• _What is required_:
Please copy out all of the material below line for line, without changing a thing.
* START Given data *
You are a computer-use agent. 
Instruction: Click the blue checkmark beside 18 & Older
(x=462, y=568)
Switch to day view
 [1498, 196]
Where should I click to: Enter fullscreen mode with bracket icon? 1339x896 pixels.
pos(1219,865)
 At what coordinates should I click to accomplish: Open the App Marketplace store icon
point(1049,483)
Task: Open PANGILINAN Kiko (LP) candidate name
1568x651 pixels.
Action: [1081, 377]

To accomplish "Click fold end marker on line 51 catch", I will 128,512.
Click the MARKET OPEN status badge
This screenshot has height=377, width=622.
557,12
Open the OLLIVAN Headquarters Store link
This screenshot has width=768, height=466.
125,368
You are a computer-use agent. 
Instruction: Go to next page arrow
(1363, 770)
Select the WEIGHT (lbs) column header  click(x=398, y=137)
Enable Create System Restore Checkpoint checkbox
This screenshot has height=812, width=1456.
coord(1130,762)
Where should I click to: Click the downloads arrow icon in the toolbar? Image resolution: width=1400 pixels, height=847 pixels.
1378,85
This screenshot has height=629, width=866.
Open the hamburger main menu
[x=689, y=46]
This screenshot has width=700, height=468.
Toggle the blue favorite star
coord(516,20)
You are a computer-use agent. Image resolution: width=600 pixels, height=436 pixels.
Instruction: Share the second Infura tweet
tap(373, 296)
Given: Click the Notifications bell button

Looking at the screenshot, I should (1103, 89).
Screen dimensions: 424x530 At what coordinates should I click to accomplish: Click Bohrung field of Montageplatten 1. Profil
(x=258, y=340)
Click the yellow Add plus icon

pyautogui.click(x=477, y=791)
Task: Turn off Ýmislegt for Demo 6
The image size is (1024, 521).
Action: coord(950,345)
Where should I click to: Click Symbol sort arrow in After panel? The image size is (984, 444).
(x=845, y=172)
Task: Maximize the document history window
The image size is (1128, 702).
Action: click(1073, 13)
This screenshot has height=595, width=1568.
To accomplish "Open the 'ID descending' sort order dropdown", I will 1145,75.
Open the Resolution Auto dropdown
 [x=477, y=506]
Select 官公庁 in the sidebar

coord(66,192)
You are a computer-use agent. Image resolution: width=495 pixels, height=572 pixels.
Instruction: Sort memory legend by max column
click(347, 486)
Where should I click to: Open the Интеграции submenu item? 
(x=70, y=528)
* END Given data *
• _Exercise output_:
You are a computer-use agent. 
Instruction: Click the blue checkmark beside 18 & Older
(x=462, y=568)
Switch to day view
 [1498, 196]
Where should I click to: Enter fullscreen mode with bracket icon? 1339x896 pixels.
pos(1219,865)
 At what coordinates should I click to accomplish: Open the App Marketplace store icon
point(1049,483)
Task: Open PANGILINAN Kiko (LP) candidate name
1568x651 pixels.
Action: [1081, 377]

To accomplish "Click fold end marker on line 51 catch", I will 128,512.
Click the MARKET OPEN status badge
This screenshot has height=377, width=622.
557,12
Open the OLLIVAN Headquarters Store link
This screenshot has width=768, height=466.
125,368
You are a computer-use agent. 
Instruction: Go to next page arrow
(1363, 770)
Select the WEIGHT (lbs) column header  click(x=398, y=137)
Enable Create System Restore Checkpoint checkbox
This screenshot has height=812, width=1456.
coord(1130,762)
Where should I click to: Click the downloads arrow icon in the toolbar? Image resolution: width=1400 pixels, height=847 pixels.
1378,85
This screenshot has height=629, width=866.
Open the hamburger main menu
[x=689, y=46]
This screenshot has width=700, height=468.
Toggle the blue favorite star
coord(516,20)
You are a computer-use agent. Image resolution: width=600 pixels, height=436 pixels.
Instruction: Share the second Infura tweet
tap(373, 296)
Given: Click the Notifications bell button

Looking at the screenshot, I should (1103, 89).
Screen dimensions: 424x530 At what coordinates should I click to accomplish: Click Bohrung field of Montageplatten 1. Profil
(x=258, y=340)
Click the yellow Add plus icon

pyautogui.click(x=477, y=791)
Task: Turn off Ýmislegt for Demo 6
The image size is (1024, 521).
Action: coord(950,345)
Where should I click to: Click Symbol sort arrow in After panel? The image size is (984, 444).
(x=845, y=172)
Task: Maximize the document history window
The image size is (1128, 702).
Action: click(1073, 13)
This screenshot has height=595, width=1568.
To accomplish "Open the 'ID descending' sort order dropdown", I will 1145,75.
Open the Resolution Auto dropdown
 [x=477, y=506]
Select 官公庁 in the sidebar

coord(66,192)
You are a computer-use agent. Image resolution: width=495 pixels, height=572 pixels.
Instruction: Sort memory legend by max column
click(347, 486)
Where should I click to: Open the Интеграции submenu item? 
(x=70, y=528)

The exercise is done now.